Happy 10 Years Hadoop

Ten Years of Hadoop, Apache Nifi and Being Alone in a Crowd

Hadoop Summit in San Jose this year celebrated Hadoop’s 10th birthday. All of the folks on stage are people who contributed to Hadoop during those 10 years. One of them is Yolanda Davis.

Yolanda and I worked together on a Hortonworks project last year. She was in charge of the user interface design and development team. I caught up with her early in the morning of the last day of Hadoop Summit, and quizzed her on this new project she’s working on that you may have heard of, Apache Nifi. As promised, here is my interview with her on the subject of Nifi and the new HDF (Hortonworks Data Flow) streaming data processing platform, which includes Nifi, Apache Kafka and Apache Storm.

Just to give you an idea of what she’s been doing lately, I’ll start it off with a few Tweets from the end of that day when there was a Birds of a Feather session for all things Nifi and Streaming.

Variable registry for @apachenifi created by @YolandaMDavis – Example of cool tech. (From #Streaming BOF session at #HS16SJ)

“We have all these deficiencies, and @YolandaMDavis swoops in and makes it more useful.” #Streaming and @apachenifi BOF session #HS16SJ

After getting the skinny on Apache Nifi, I also chatted with Yolanda briefly about her experiences as a woman of color in a white male dominated field. And got some info on good organizations to encourage young women to go into engineering fields. I’ll talk about that a bit more at the end.

My friend @YolandaMDavis on what can we do about culture of “Oh” As in Oh! You’re an engineer? @DataWomen #HS16SJ

Paige Roberts: Let’s start with an introduction. What’s your new position?

Yolanda Davis: I’m a Senior Software Engineer. I work with Hortonworks specifically HDF engineering, so Hortonworks Data Flow products and framework, which is powered by Apache NiFi. The goal of that framework is to help deal with the whole data ingress/egress problem. A lot of people are just trying to get their data in, trying to get high quality data, so they can go ahead and process. How can they get there quickly? That is what HDF is helping to resolve: How can we get this data from the edge, process and transform it to a form that we can start doing some real analytics on it. That is what the framework is designed for, and I’m part of that team.

Paige: HDF is all about streaming.  So you guys are working a lot with data in motion, right?

Yolanda: Exactly. It’s all about dealing with the problem of data in motion, at play and at rest. We have NiFi that helps gets you data from multiple, whatever type of resources. If you have like a REST service you’re trying to pull in, absolutely you can do that. Your typical, regular data stores or regular database, you can pull them in that way. Or, we have the newer project that’s on the community called MiNiFi that’s helping us extend the edge even further.
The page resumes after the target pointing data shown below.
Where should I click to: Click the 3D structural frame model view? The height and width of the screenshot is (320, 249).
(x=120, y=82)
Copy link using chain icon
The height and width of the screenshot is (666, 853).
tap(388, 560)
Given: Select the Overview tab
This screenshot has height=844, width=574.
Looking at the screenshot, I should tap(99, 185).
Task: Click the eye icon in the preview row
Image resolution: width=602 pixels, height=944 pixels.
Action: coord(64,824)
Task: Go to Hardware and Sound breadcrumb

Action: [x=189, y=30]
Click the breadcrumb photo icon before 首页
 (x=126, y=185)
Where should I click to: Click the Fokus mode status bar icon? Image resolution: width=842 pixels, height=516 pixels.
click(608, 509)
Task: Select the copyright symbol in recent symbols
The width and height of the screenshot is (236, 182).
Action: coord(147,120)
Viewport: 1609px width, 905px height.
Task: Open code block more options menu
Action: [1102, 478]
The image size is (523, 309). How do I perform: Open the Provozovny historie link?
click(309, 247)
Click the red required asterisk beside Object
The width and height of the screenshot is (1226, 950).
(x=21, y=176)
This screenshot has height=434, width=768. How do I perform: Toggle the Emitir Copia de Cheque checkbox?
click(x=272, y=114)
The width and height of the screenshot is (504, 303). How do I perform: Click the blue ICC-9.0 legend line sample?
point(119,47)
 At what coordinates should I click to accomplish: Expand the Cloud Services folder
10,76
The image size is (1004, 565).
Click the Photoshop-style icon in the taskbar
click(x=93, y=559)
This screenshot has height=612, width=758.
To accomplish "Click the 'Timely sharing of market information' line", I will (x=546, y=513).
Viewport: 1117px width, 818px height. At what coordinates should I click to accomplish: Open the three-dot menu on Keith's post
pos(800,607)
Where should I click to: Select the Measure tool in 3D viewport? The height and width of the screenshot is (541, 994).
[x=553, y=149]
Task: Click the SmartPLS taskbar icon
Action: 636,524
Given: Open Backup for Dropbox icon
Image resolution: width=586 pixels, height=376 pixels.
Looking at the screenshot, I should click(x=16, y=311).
So now, whether it’s a particular device that you need to track, a sensor or some other device out in the field, MiNiFi will help resolve that problem. It has an agent that’s out there getting that data from that device and transporting it back to NiFi to do the rest of the processing. So that’s your data in motion.  And the whole deal is not only do you want to capture that data, but you want to see what happens to that data along the way, which is another problem.

Tracking and lineage.

Yeah, tracking the change. What happened when you received it? What did it look like? What are the attributes of that data? What was processed along the way? How do we track it? That’s the provenance data.

All along the way as we process through NiFi, there is a record that’s kept, so you know what happened at this place and time. It’s all based on flow programming. Part of it is that once you reach this step, the data that comes in and gets transformed, it doesn’t care what happened before or after. It spits it back out with the information left behind of, “This is what occurred.”

It’s great for especially those governance challenges where people want to see the history of data, of what happened to it, or even replay what happened in the flow. That is a critical piece to putting that picture together of your whole data journey.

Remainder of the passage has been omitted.